What Are the Different Types of Breast Lifts? : Regardless of cup size, it is common for breast tissue to droop and lose volume as women age. Particularly true for women who have been pregnant or breastfeed their children, this aging process frequently manifests itself in bottom-heavy breasts that have enlarged areolas and misshapen nipples that point down.
Drooping of tissue, also known as ptosis, can increase the difficulty of finding bras and clothing that fit comfortably, negatively impacting a patient’s self-esteem.
If ptosis of the breast is impacting your daily life, consider restoring your youthful silhouette through breast lift surgery.
A breast lift, also called a mastopexy, is a surgical procedure that reverses the ptosis, or drooping, of breast tissue resulting from significant weight loss, pregnancy and breastfeeding, or aging.
In a breast lift, a series of incisions give a surgeon access to subcutaneous breast tissue that is sculpted into a youthful shape and elevation. After the underlying tissue is reshaped and excess skin is removed, the nipple-areolar complex is moved higher on the breast and all incisions are closed.

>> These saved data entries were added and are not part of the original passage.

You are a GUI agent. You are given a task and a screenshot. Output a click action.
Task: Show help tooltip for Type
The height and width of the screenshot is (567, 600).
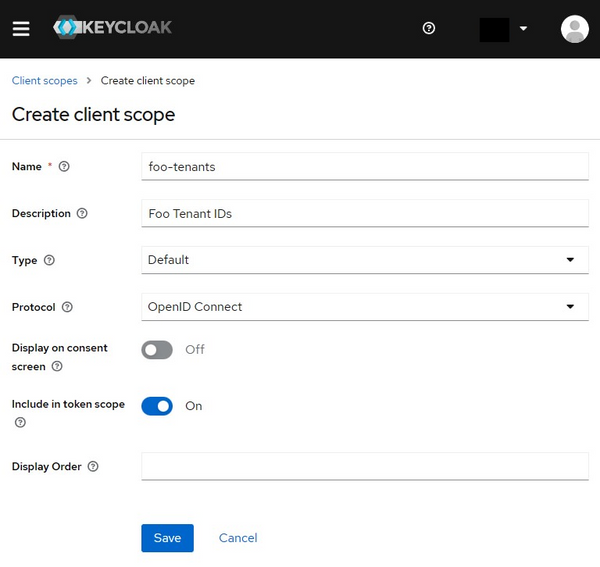click(x=49, y=260)
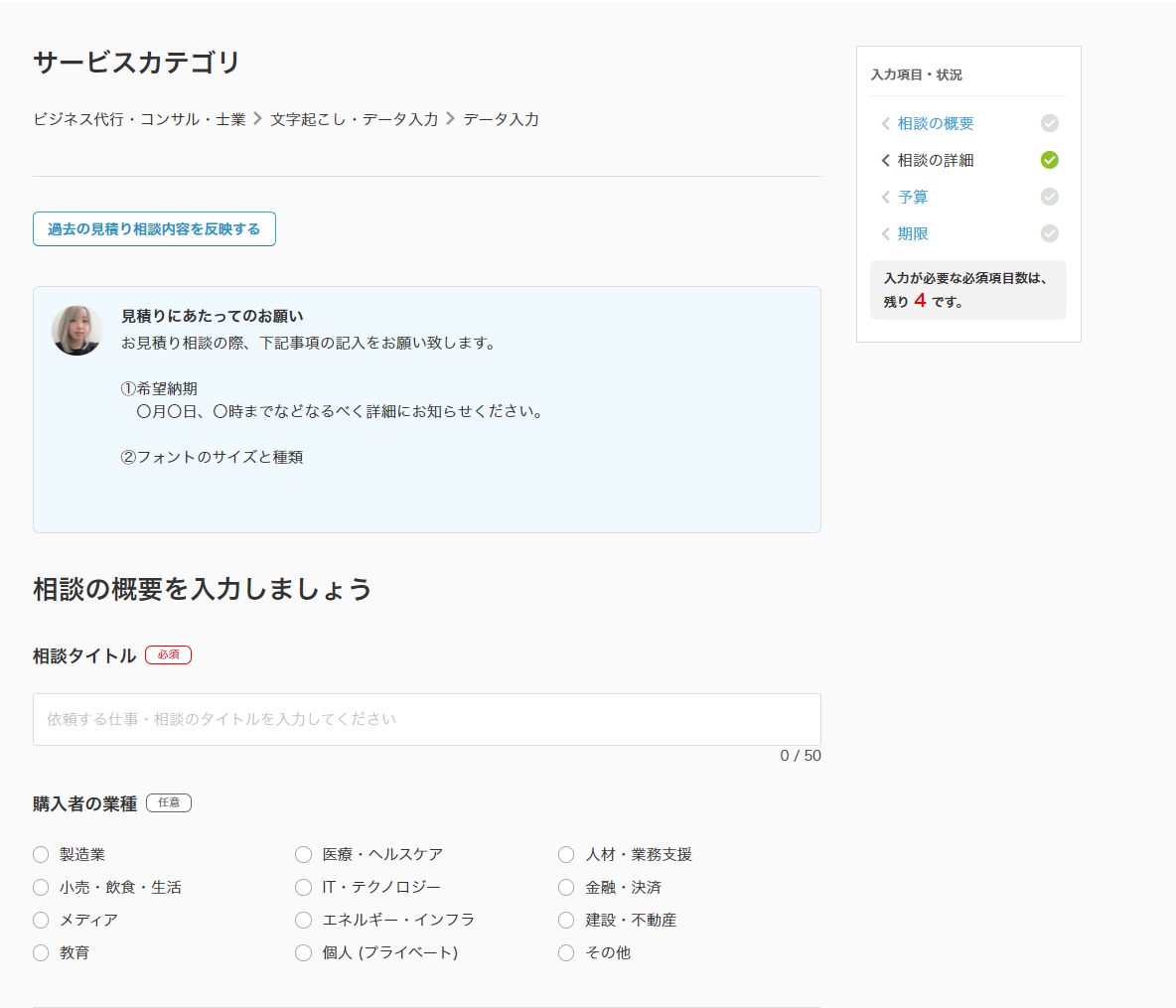Click the 任意 badge next to 購入者の業種
The width and height of the screenshot is (1176, 1008).
click(168, 802)
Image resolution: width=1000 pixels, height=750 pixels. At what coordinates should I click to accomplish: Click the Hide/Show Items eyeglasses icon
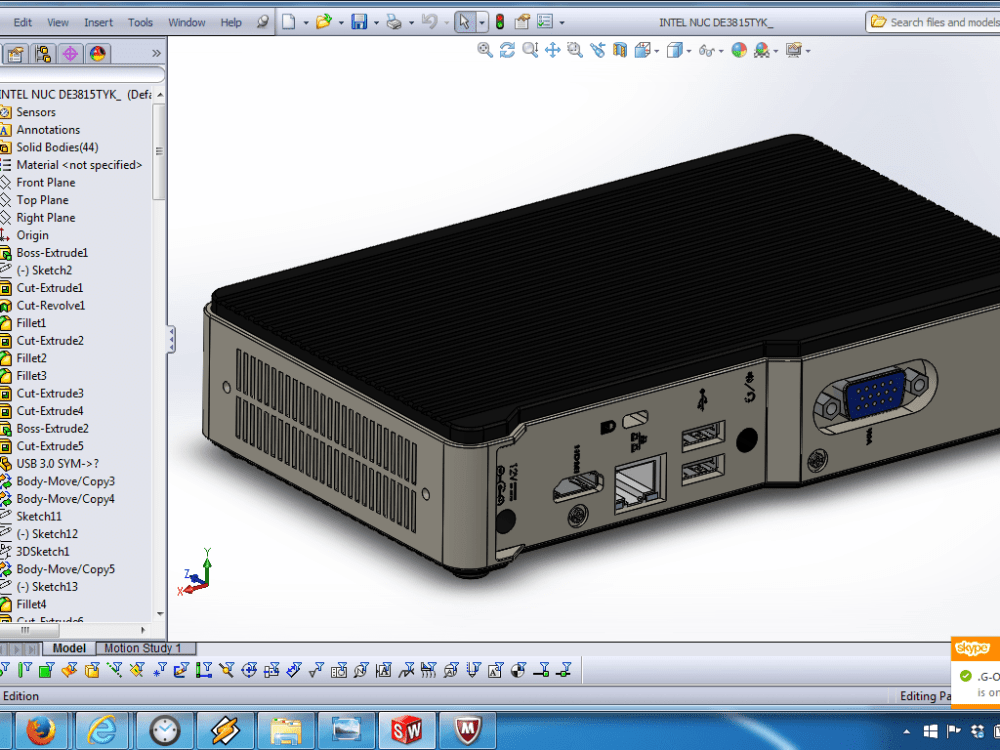pyautogui.click(x=708, y=50)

While a breast lift can be a standalone procedure, it is most often combined with either a breast augmentation or a breast reduction.
Patients with small, deflated breasts often use implants (silicone or saline) or fat transferred from another part of the body to restore volume. On the other hand, patients with large breasts who experience back pain or shoulder pain may combine their lift with a reduction that decreases their cup size while also moving their breasts back to a position that matches their body’s proportions.
The type of breast lift technique used will depend on the amount of correction needed, breast size, skin elasticity, and medical history. If a significant amount of skin and tissue is required to achieve the desired result, the procedure will be more involved than a simple areolar resizing.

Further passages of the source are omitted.